(Текст страницы)
++++++++++

Это ведь не о Польше, а о трагической судьбе русской поэзии. А Польша — что ж… Она ведь и в самом деле пережила три раздела. Это исторический факт. И даже не было тут никакого намека на четвертый ее раздел, на секретные протоколы пакта «Риббентроп — Молотов».
Да, тогда, в 1965-м (когда стихотворение печаталось в «Юности»), это воспринималось так. А в 1986-м, после польских событий 80-х, на первый план в нем вышло и самым опасным, самым неприемлемым, крамольным стало другое.
То, что из-за политической ситуации, сложившейся через пятнадцать лет после написания Слуцким этого стихотворения, оно вдруг обрело новый смысл и новое звучание, можно, конечно, счесть простой случайностью. Но в этой случайности проявилось одно из главных свойств его поэтического мышления.

++++++++++

(Данные)
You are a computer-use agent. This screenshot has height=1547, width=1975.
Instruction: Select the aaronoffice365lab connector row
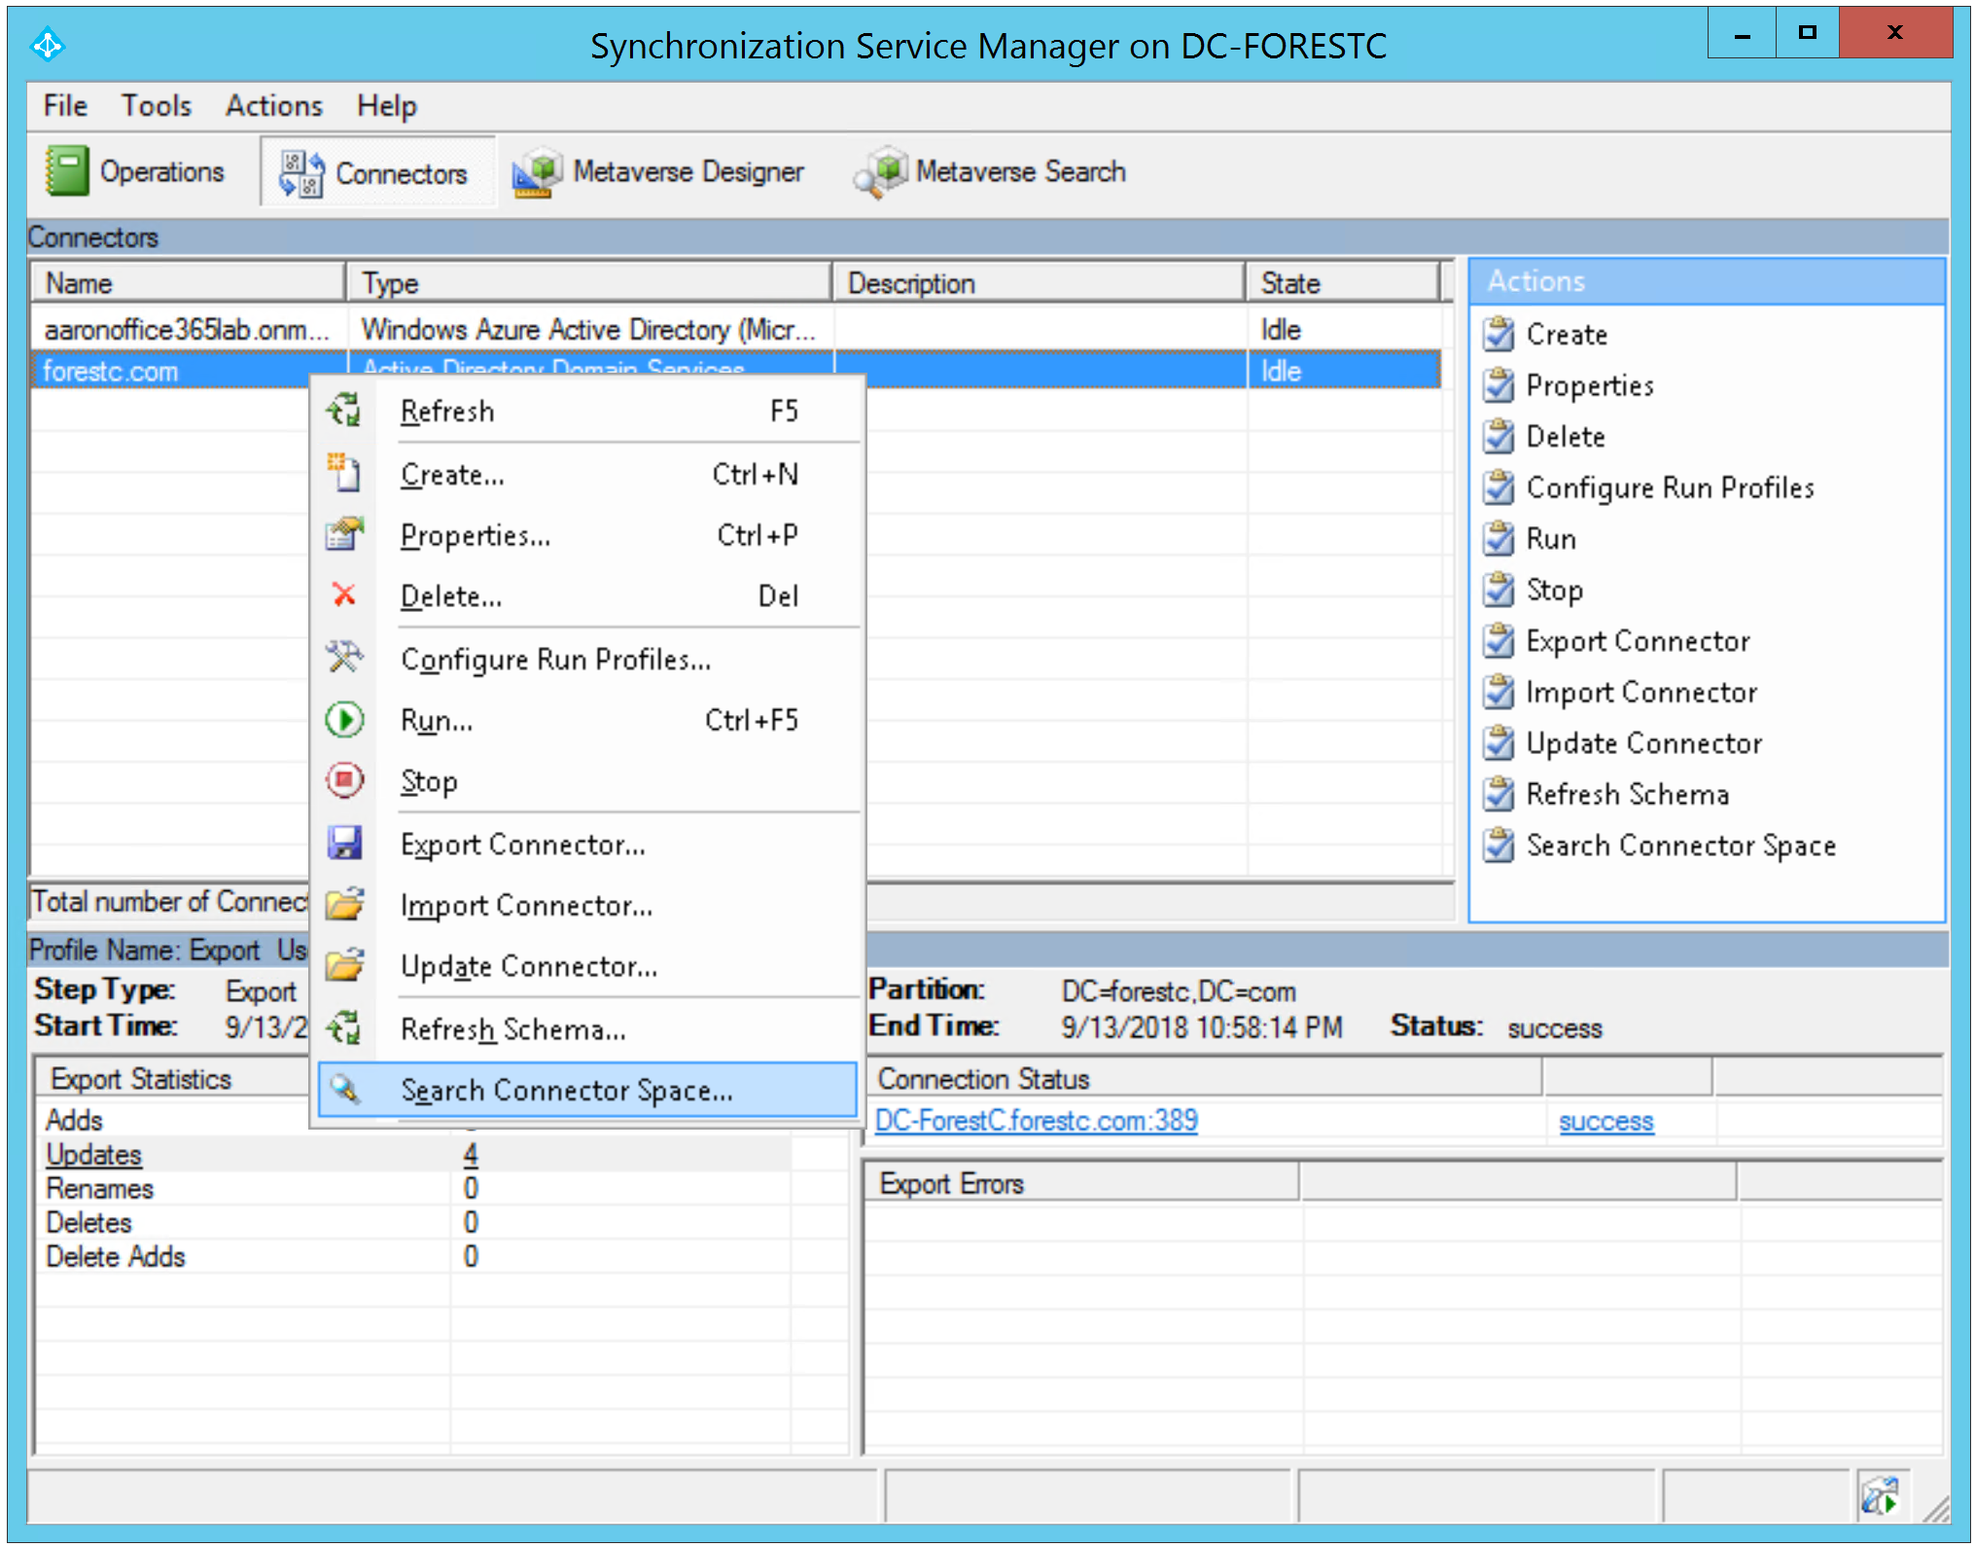(x=185, y=330)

++++++++++

Пожалуйста, перепишите дословно часть текста о стихотворении Слуцкого: начните со слов «Да, тогда, в» и остановитесь после слов «крамольным стало другое.».

(Результат задания)
Да, тогда, в 1965-м (когда стихотворение печаталось в «Юности»), это воспринималось так. А в 1986-м, после польских событий 80-х, на первый план в нем вышло и самым опасным, самым неприемлемым, крамольным стало другое.